In every line of the records, look for "agent", then report how many lines have it and nothing else.

### [THE DATA]
%%

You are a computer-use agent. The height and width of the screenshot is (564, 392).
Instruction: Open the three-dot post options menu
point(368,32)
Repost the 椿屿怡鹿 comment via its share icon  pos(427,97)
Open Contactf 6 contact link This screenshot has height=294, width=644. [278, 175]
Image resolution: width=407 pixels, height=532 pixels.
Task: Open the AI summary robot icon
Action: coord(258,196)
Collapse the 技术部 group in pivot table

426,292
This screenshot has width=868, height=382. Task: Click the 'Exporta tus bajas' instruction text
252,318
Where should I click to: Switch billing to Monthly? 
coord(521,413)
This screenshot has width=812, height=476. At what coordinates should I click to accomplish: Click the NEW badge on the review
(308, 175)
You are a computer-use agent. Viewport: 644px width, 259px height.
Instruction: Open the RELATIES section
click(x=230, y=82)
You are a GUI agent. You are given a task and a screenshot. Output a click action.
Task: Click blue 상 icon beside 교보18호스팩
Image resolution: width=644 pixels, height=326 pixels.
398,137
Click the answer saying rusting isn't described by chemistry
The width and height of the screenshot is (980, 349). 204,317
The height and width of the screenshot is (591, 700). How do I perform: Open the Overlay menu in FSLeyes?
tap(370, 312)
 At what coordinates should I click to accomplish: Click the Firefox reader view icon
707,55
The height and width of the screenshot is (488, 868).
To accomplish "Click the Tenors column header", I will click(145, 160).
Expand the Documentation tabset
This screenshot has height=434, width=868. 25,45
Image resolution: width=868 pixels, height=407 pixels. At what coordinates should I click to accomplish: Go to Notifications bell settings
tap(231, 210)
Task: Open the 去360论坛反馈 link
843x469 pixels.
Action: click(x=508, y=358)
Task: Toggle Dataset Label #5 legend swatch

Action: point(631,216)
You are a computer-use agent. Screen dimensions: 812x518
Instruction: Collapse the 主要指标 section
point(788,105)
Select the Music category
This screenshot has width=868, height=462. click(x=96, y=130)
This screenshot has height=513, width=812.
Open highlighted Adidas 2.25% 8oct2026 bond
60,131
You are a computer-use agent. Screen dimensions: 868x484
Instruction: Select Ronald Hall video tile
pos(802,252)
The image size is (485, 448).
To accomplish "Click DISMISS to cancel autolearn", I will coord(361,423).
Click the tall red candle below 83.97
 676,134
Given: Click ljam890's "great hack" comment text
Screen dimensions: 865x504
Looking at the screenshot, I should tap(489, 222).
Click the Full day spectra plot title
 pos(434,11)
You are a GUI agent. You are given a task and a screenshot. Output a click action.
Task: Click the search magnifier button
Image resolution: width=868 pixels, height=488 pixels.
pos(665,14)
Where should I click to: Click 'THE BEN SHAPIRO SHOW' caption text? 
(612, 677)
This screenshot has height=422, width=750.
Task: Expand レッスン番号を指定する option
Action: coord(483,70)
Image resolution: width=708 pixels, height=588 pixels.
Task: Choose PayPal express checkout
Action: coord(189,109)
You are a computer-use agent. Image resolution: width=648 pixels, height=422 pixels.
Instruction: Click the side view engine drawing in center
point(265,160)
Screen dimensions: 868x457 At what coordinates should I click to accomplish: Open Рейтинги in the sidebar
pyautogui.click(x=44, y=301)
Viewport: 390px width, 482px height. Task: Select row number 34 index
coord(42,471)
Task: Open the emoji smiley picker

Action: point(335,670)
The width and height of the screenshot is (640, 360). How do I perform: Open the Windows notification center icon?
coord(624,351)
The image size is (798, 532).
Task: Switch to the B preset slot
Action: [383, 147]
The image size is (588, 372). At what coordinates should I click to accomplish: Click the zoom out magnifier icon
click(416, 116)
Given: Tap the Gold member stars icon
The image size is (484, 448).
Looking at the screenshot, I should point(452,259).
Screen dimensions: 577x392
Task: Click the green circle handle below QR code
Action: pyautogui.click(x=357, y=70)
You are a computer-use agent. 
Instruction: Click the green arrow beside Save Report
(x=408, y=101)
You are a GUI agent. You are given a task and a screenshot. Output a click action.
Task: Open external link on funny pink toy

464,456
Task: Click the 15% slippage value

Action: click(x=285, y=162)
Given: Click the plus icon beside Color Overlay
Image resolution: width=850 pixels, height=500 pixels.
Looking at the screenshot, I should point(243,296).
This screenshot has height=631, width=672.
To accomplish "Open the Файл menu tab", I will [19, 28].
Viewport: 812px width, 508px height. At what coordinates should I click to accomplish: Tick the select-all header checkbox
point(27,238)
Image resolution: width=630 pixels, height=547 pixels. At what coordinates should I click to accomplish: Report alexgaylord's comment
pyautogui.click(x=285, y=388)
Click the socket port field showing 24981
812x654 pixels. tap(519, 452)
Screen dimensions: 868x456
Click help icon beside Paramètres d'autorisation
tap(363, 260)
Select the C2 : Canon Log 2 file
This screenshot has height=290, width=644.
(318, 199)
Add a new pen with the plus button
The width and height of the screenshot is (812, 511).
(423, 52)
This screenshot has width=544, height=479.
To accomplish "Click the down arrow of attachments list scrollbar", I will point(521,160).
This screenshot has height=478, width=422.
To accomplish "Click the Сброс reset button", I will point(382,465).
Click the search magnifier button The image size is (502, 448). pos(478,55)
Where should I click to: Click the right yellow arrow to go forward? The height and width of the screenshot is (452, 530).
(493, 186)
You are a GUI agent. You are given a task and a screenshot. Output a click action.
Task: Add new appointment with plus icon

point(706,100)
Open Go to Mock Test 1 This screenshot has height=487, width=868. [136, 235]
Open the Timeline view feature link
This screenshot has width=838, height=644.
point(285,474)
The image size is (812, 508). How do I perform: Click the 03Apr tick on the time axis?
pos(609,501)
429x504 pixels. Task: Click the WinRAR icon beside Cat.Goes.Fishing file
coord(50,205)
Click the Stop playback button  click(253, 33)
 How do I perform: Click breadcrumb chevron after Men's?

%%

### [ANSWER TO THIS EXERCISE]
10